*Data supplied*:
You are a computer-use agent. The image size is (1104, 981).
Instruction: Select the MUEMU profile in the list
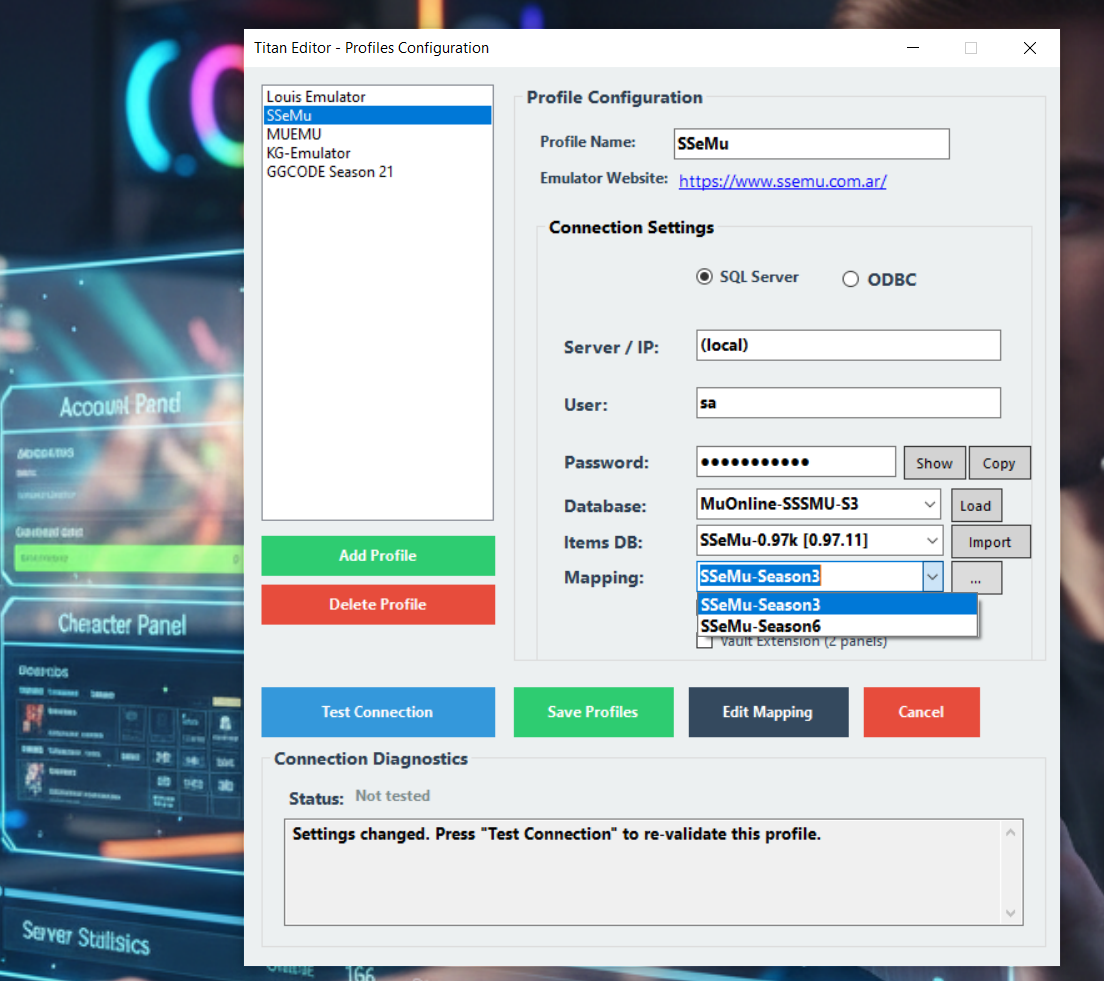pos(293,133)
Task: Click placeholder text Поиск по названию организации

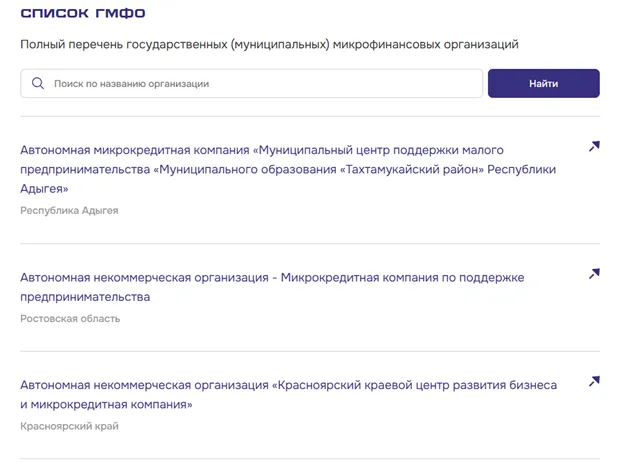Action: coord(131,84)
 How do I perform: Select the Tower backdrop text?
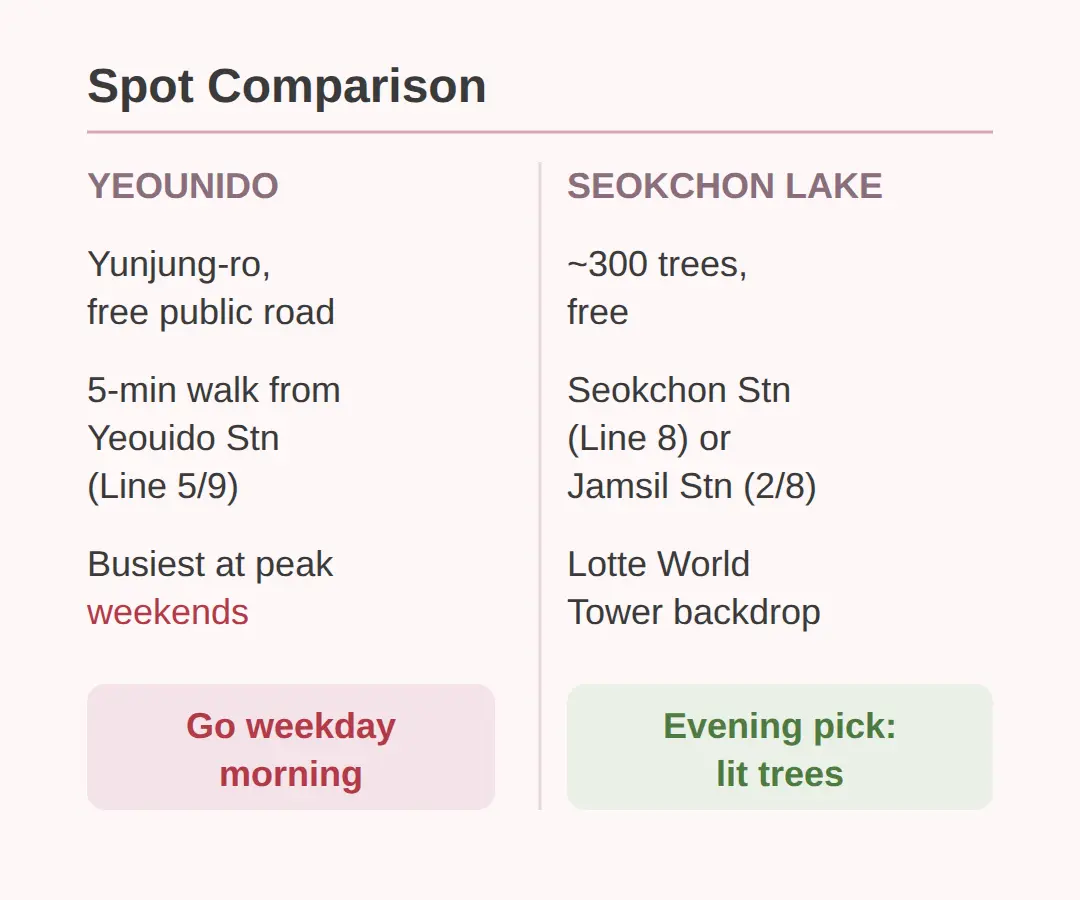coord(694,612)
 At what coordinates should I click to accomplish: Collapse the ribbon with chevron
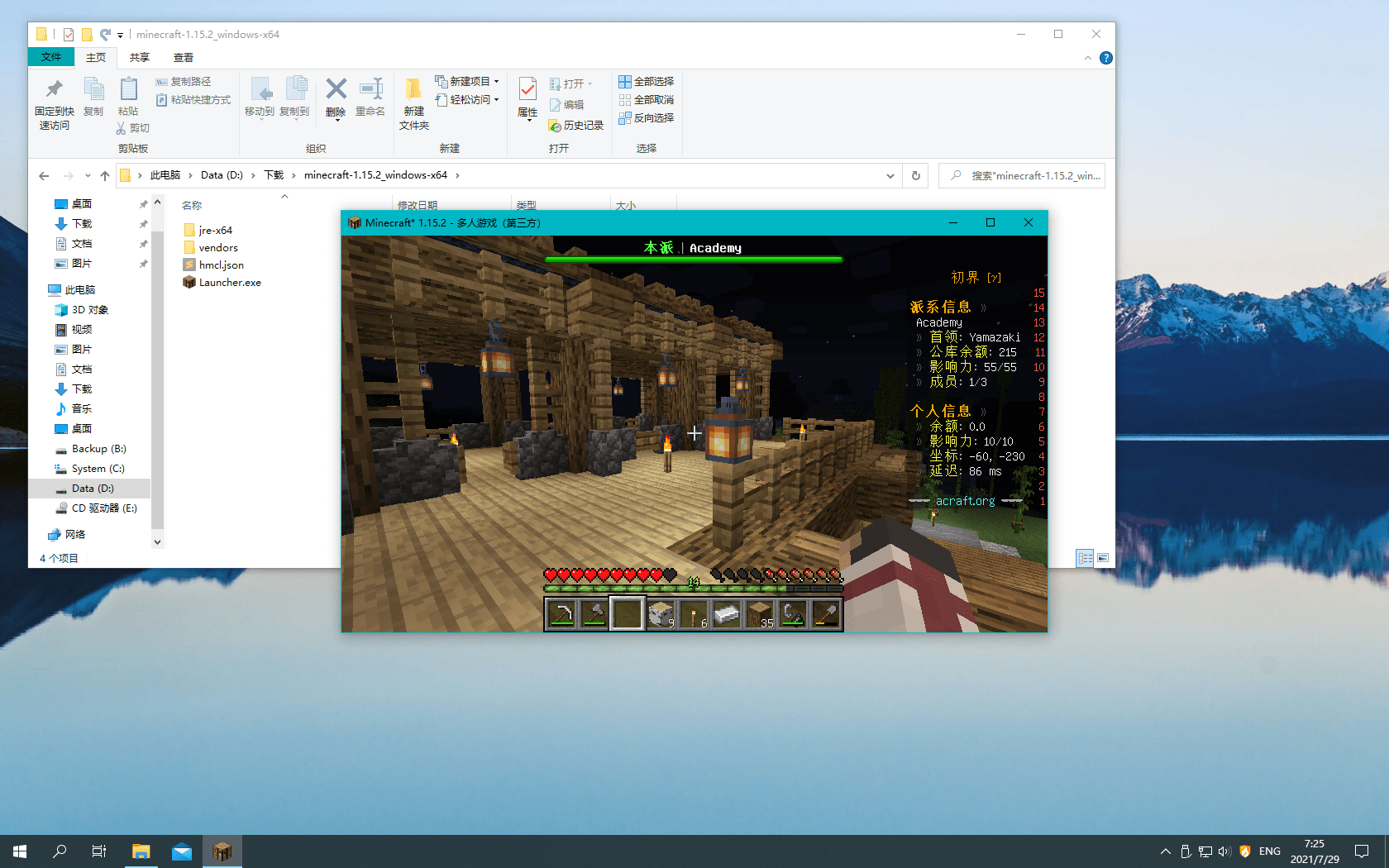pos(1087,58)
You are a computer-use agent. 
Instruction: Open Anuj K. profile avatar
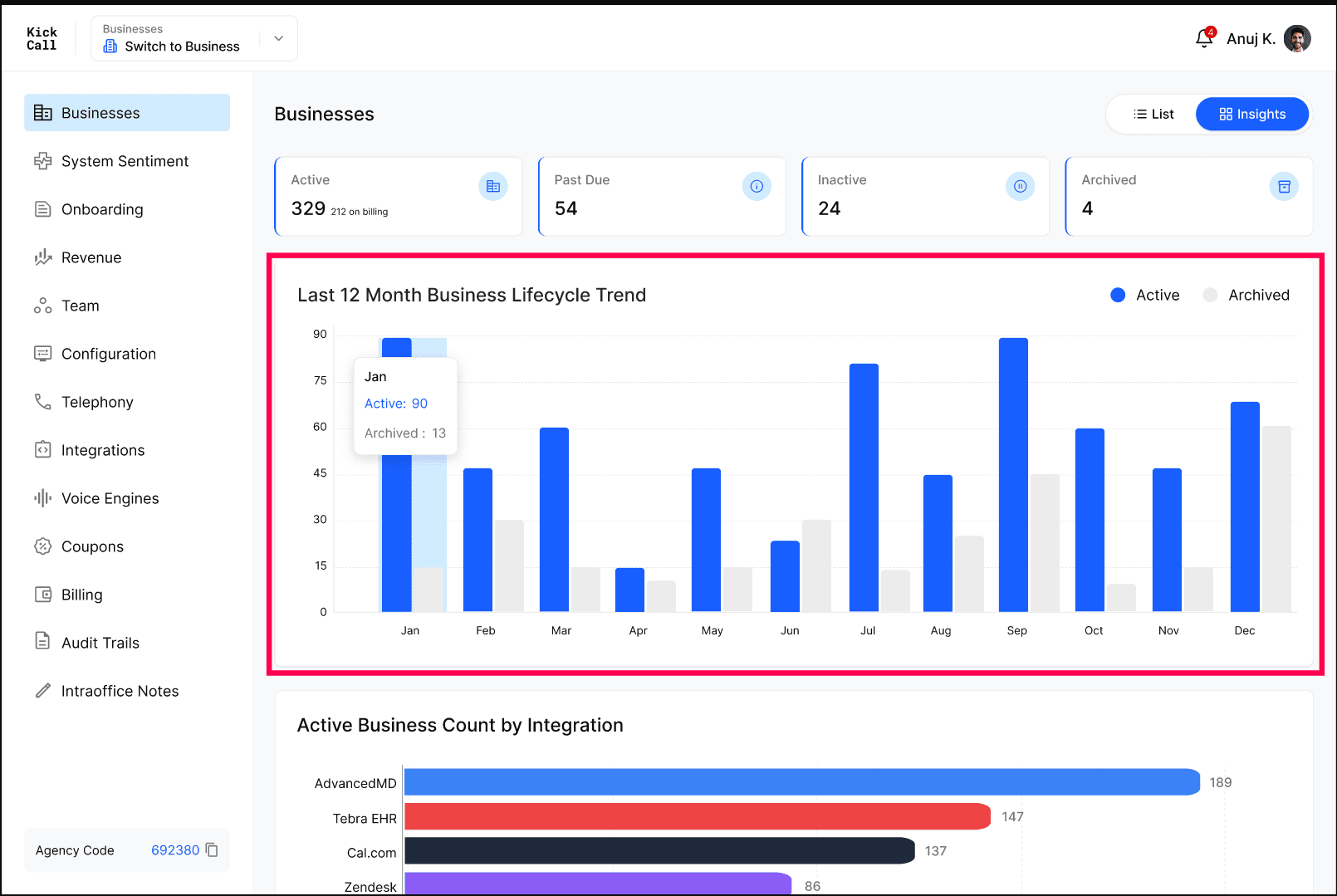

*Short task*: Rewrite the records starting at the line that contains "Task: Click placeholder" and ending at the end of the records, changing "chevron" to "arrow" and leaving everything else unchanged. Omit the pictures from your answer.

*In response*:
Task: Click placeholder text Поиск по названию организации

Action: coord(131,84)
 How do I perform: Select the Tower backdrop text?
coord(694,612)
 At what coordinates should I click to accomplish: Collapse the ribbon with arrow
pos(1087,58)
You are a computer-use agent. 
Instruction: Open Anuj K. profile avatar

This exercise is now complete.